> **Selected text**

******************************

Phyllostachys aurea is a species of bamboo, and is of the 'running bamboo' type, belonging to the diverse Bambuseae tribe. It is native to Fujian and Zhejiang in China. It is commonly known by the names fishpole bamboo, golden bamboo, monk's belly bamboo, and fairyland bamboo (Australia).

==Cultivation==
Phyllostachys aurea is cultivated as an ornamental plant for gardens. In the United States, Australia, South Africa and Italy, it is considered an invasive species that crowds out native species and becomes a monoculture that is difficult to remove. It is a cold-hardy bamboo, performing well in USDA zones 6 to 10, (Connecticut to Florida). In the UK it has gained the Royal Horticultural Society's Award of Garden Merit. It is a tall evergreen species growing to 8 m
tall by 4 m broad. Like most bamboos it can become invasive if kept in warm, moist conditions in good quality soil with access to full sunlight. It is a prohibited species in New York.

******************************

> **Extracted data**

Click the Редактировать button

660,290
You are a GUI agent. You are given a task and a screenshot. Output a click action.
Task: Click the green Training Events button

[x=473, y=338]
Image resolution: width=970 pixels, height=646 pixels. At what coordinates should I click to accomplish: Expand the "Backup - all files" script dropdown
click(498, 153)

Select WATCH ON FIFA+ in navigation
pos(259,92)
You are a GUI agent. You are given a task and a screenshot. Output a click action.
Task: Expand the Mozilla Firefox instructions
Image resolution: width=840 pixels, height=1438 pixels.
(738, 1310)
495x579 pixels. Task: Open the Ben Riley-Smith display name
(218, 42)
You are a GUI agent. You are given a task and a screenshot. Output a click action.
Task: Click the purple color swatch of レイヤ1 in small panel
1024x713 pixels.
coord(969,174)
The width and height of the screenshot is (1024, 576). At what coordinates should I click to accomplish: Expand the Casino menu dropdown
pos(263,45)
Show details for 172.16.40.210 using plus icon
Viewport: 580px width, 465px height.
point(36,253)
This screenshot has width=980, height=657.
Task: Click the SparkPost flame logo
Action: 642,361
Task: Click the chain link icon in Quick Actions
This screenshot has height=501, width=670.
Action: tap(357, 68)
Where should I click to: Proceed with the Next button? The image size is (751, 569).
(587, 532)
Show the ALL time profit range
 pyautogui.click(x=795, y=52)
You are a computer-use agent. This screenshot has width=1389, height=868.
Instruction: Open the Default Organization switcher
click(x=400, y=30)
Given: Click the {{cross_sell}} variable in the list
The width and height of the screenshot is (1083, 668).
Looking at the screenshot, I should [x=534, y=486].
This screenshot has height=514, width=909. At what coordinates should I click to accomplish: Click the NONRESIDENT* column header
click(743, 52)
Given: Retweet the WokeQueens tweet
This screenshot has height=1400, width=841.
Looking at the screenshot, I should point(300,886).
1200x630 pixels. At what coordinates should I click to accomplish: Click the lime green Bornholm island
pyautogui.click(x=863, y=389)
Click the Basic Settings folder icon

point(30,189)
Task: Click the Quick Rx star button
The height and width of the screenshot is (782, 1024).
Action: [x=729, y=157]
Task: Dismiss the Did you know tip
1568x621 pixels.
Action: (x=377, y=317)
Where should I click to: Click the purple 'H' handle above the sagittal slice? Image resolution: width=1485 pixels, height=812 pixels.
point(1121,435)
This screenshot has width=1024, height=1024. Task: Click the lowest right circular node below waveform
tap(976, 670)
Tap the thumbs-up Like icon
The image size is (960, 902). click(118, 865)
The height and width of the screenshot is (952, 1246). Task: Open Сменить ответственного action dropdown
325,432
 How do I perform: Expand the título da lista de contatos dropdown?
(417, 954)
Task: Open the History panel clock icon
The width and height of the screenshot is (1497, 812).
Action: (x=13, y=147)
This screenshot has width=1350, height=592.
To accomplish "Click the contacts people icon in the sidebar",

******************************

> **Requirement 1**
Summarize the Phyllostachys aurea text in two sentences.
> **Requirement 2**
Answer these questions from the Phyllostachys aurea text:
(a) In which two places in China is the species native?
(b) Which USDA zones does it perform well in?
(c) In which state is it a prohibited species?
> **Requirement 3**
Write the next part of the Phyllostachys aurea text, starting after its final sentence.

> **Answer section 1**
Phyllostachys aurea is a running bamboo native to Fujian and Zhejiang in China, known by names such as fishpole bamboo and golden bamboo. It is grown as a cold-hardy ornamental and holds the Royal Horticultural Society's Award of Garden Merit, but it is considered invasive in the United States, Australia, South Africa and Italy and is prohibited in New York.

> **Answer section 2**
(a) Fujian and Zhejiang
(b) Zones 6 to 10
(c) New York

> **Answer section 3**
===Cultivars===
Cultivars include:
- P. aurea 'Flavescens Inversa' – some lower culms may show a pale yellow stripe on the sulcus
- P. aurea 'Holochrysa' – common name "golden golden", culms turn yellow/gold sooner than the type form, random leaves have a yellow stripe
- P. aurea 'Koi' – culms turn yellow, but sulcus stays green, random leaves have a yellow stripe
- P. aurea 'Takemurai' – culms grow taller and lack the compressed internodes of the type form

==Uses==
P. aureas lush foliage makes it desirable for ornamental purposes and privacy hedges, and its characteristic 'knotty' compressed lower internodes render it desirable among collectors. It is well-suited to the making of bamboo pipes.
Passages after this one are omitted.